The FTSE experienced its first major fall for weeks on Tuesday after the Italian election results failed to produce a clear winner.
Italy, as Europe most indebted state with public debts amounting to over 120% of its gross domestic product, is currently in a political vacuum after no overall majority was elected for its two political houses; the Senate and the lower house.
Pre-election favorite Pier Luigi Bersani won the lower house, but only by less than a half a point. Silvio Berlusconi, the former premier, called for a recount and won a blocking minority in the Senate.
The stalemate means the big questions surrounding how Italy deals with its debts won't be resolved any time soon - triggering a huge amount of sell offs by traders as they try to shift risks off their balance sheet.
And it's not just the FTSE that's falling - the US's S&P 500 and Japan's Nikkei also suffered from mass sell offs.
But is it as bad as it looks for the FTSE and the UK?
Economists were split this morning as to how serious Tuesday's sell off was in the long term - many said the recent sustained rally that the FTSE has enjoyed had perhaps gone on longer than was first anticipated, meaning the drop of shares was simply a market correction.
Others were more concerned however - Barclays, HSBC, Lloyds and RBS shares were down sharply on Tuesday following a recent rally in banking stocks. This particular sector sell off is driven by something called contagion risk - a spectre which hasn't reared its head for a few months, but is the theory that economic collapses will lead to others in a domino fashion.
"We are back in a situation where necessary and important austerity measures are being rejected by yet another Club-Med nation," said Mike van Dulken, head of research at Accendo Markets.
"Remember that the European Central Bank's recent breakdown of its holdings showed Italian bonds as its biggest holding of Eurozone debt (€99bn). This is likely contributing to the single currency's persistent weakness versus the US dollar.
"If Italy's second election sees austerity rejected radically enough, and markets refuse to fund the country's debt requirements at sustainable costs (yields rise on reduced trust in ability to be repaid if not sticking to deficit rules and reforms), we could be heading for the outside lane of route one back to square one in the Eurozone sovereign debt crisis. Non Bene."
Tristan Cooper, sovereign debt analyst at Fidelity Worldwide Investment, agreed that European policy makers are now very concerned about averting a potential market meltdown because "Italy is too big to save". He also noted that the situation is different to when Greece was undergoing its painful debt negotiations, as a new Italian government when it is formed is more likely to be unstable and ineffective than unorthodox and radical.

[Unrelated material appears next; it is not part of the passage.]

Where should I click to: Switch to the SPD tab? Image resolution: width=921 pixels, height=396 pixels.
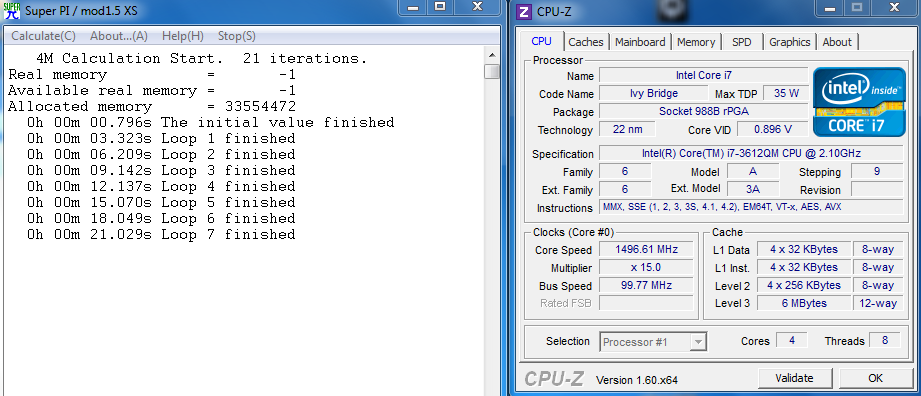coord(742,42)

Particularly worrying was the suggestion that Italy's financial regulator was considering putting a ban on shorting Italian stocks. As noted by Steve Collins, global head of dealing at London & Capital Asset Management:
But there are those who believe a stalemate isn't all bad, as it means Mario Monti's existing austerity measures will remain in place for now.
"Italy merely needs to hold the line," Holger Schmieding, Berenberg Bank AG' chief economist, wrote in a note to clients.
"We maintain our view that, in purely economic and fiscal terms, a political stalemate without major new reforms would be unfortunate but not a disaster."